**Requirement:** An exact copy is required of every line from the one with "Task: Open the notification center bell" through the end of the data below, and the pictures must stay out of it.

**Extracted data:**
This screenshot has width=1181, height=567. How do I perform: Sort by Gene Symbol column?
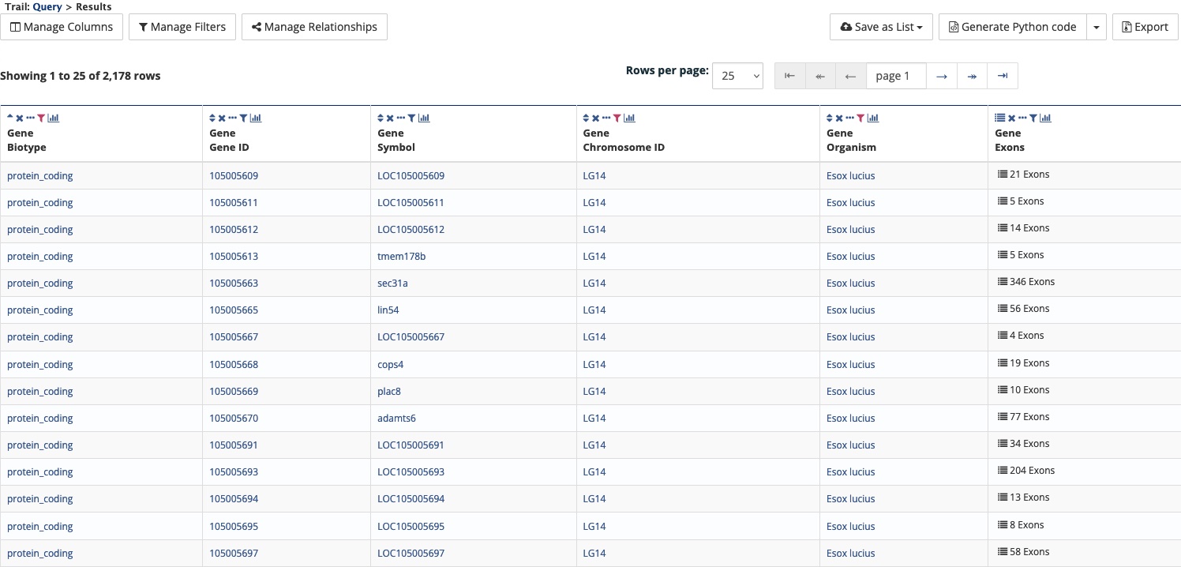click(x=381, y=118)
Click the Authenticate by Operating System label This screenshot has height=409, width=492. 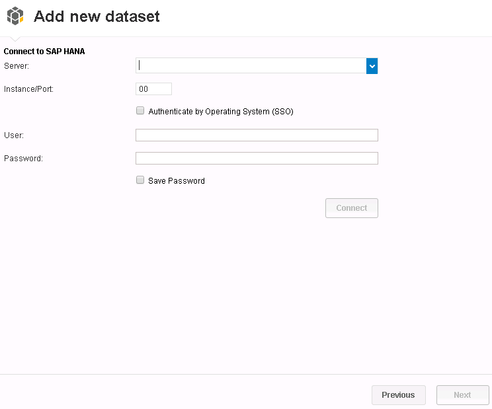pos(221,112)
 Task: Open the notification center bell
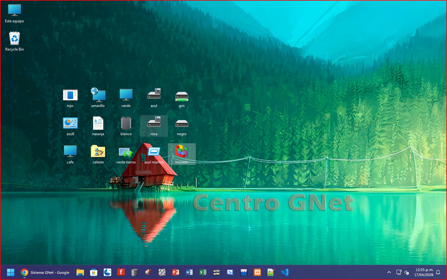pos(438,273)
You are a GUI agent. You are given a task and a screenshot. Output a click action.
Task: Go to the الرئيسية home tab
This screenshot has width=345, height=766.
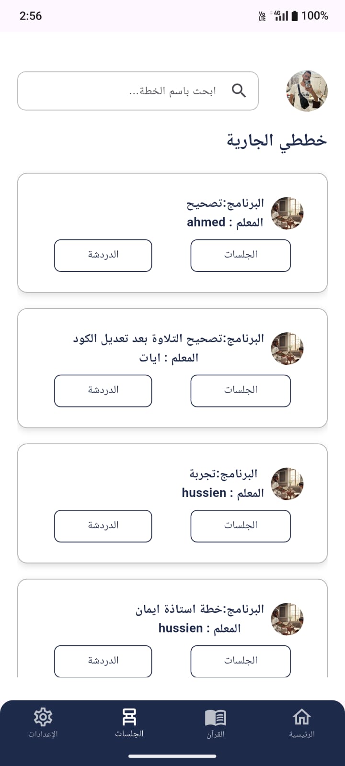pos(302,723)
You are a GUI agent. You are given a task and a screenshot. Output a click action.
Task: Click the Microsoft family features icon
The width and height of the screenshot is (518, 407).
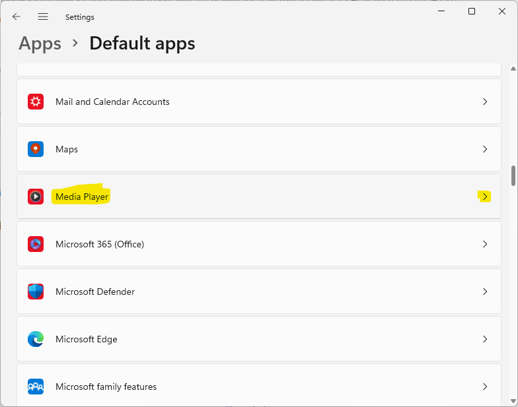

**Response:**
 Task: Open the notification center bell
pos(438,273)
You are a GUI agent. You are given a task and a screenshot. Output a click action.
Task: Go to the الرئيسية home tab
This screenshot has width=345, height=766.
pos(302,723)
You are a GUI agent. You are given a task and a screenshot. Output a click action.
Task: Click the Microsoft family features icon
The width and height of the screenshot is (518, 407).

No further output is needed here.